Tra le nuove generazioni ha trionfato Tony Maiello con “Il linguaggio della resa”. Anche in questo caso l’amore ha avuto la meglio. Le canzoni che meritavano gli onori erano probabilmente altre, alcune stranamente escluse senza molte parole. Tra gli artisti giovani che hanno presentato un otimo prodotto ricordiamo Jacopo Ratini con “Su questa panchina”, Nilla Zilli con “L’uomo che amava le donne” e Nicolas Bonazzi con “Dirsi che è normale”.

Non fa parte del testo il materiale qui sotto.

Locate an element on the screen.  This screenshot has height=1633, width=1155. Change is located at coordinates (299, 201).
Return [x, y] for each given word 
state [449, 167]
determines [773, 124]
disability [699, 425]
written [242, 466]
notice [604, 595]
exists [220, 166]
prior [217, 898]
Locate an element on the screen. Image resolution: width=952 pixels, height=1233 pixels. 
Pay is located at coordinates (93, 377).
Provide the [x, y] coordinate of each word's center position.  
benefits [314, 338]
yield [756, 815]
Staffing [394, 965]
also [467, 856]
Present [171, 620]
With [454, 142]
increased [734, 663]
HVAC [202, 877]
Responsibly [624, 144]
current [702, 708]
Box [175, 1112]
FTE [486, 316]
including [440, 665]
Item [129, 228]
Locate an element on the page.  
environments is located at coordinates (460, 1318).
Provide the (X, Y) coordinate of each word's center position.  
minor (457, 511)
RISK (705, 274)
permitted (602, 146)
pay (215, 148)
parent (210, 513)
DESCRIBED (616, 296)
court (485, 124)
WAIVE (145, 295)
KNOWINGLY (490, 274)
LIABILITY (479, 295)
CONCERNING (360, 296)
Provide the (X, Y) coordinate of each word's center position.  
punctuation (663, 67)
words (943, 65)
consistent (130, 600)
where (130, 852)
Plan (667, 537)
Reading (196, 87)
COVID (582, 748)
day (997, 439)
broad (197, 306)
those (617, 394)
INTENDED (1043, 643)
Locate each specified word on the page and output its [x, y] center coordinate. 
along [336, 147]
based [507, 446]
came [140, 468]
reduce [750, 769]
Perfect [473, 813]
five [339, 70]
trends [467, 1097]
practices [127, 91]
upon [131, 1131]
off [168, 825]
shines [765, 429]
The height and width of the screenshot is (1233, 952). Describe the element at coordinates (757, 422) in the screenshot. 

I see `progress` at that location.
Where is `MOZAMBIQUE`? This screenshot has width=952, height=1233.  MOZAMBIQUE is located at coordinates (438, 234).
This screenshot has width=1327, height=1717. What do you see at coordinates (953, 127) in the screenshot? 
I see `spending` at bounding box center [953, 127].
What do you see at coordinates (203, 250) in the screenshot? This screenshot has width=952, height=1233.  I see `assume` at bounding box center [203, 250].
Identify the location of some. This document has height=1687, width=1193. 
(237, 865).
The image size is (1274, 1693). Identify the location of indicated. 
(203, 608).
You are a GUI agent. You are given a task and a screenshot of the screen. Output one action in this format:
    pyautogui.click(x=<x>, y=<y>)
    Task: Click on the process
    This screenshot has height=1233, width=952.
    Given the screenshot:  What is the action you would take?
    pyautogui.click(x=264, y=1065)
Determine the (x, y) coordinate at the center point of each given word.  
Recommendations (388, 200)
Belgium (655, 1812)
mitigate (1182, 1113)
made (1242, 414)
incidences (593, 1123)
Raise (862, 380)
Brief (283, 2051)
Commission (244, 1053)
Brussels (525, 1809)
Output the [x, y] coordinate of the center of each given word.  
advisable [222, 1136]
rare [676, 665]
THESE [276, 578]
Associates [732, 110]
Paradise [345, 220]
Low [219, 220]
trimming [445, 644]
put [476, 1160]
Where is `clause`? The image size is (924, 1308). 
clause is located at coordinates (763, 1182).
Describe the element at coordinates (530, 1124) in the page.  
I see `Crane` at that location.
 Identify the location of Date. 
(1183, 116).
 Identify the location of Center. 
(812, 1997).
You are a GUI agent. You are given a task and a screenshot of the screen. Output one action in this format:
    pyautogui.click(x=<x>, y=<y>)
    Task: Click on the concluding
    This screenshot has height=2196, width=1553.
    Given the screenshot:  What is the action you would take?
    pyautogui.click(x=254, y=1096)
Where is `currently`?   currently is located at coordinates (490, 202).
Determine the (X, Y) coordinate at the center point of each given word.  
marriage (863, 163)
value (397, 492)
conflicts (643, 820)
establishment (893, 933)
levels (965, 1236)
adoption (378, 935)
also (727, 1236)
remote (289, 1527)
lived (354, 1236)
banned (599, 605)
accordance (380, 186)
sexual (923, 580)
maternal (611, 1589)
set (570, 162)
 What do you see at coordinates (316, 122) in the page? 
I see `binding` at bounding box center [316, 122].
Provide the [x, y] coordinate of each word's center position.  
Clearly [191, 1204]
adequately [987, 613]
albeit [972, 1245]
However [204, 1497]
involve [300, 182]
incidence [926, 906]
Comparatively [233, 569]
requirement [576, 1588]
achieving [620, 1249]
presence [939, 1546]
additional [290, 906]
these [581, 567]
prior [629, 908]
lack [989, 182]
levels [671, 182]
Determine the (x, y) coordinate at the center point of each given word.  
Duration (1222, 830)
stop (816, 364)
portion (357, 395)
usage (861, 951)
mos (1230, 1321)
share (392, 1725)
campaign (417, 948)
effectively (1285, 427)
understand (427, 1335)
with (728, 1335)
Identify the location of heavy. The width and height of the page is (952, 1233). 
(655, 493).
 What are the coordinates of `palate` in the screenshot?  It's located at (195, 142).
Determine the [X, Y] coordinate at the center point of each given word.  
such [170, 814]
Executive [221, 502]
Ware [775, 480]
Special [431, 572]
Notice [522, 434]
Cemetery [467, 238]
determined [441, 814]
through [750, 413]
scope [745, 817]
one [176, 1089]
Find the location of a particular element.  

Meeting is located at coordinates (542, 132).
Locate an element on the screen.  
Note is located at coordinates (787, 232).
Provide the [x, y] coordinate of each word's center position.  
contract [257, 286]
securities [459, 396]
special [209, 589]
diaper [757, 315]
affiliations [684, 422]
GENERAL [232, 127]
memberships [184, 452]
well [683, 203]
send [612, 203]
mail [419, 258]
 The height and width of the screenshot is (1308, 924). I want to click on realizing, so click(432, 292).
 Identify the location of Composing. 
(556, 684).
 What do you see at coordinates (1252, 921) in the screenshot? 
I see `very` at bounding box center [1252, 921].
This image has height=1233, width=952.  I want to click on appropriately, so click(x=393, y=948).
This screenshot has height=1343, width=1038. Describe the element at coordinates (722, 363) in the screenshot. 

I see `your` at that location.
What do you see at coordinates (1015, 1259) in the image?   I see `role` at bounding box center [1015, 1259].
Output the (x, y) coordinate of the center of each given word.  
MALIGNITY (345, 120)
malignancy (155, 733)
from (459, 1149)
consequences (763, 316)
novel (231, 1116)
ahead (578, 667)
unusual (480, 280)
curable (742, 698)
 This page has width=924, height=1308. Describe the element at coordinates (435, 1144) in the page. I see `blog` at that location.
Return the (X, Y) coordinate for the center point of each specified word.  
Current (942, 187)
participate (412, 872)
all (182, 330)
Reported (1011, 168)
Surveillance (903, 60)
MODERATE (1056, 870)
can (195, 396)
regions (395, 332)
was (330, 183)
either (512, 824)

Sanremo particolare, iniziato con l'esclusione di Morgan e terminato con un finale da stadio corredato dal coro provocatorio della giuria demoscopica. Momenti di panico hanno rischiato di compromettere cinque serate attentamente studiate da mesi. Tutto è comunque andato bene, la vittoria delle competizioni parallele a due giovani, prodotti di due diversi talent show, giovani con tradizionali canzoni sanremesi, poesie d’amore ben musicate. Tanta rabbia per gli usuali misteri che avvolgono il nostro Festival, tutte le nostre domande resteranno senza risposte, le polemiche continueranno a volteggiare davanti a noi per qualche giorno, ma tutte le nuove canzoni resteranno, placheranno gli animi e, dopo vari e veri ascolti, ci faranno sognare.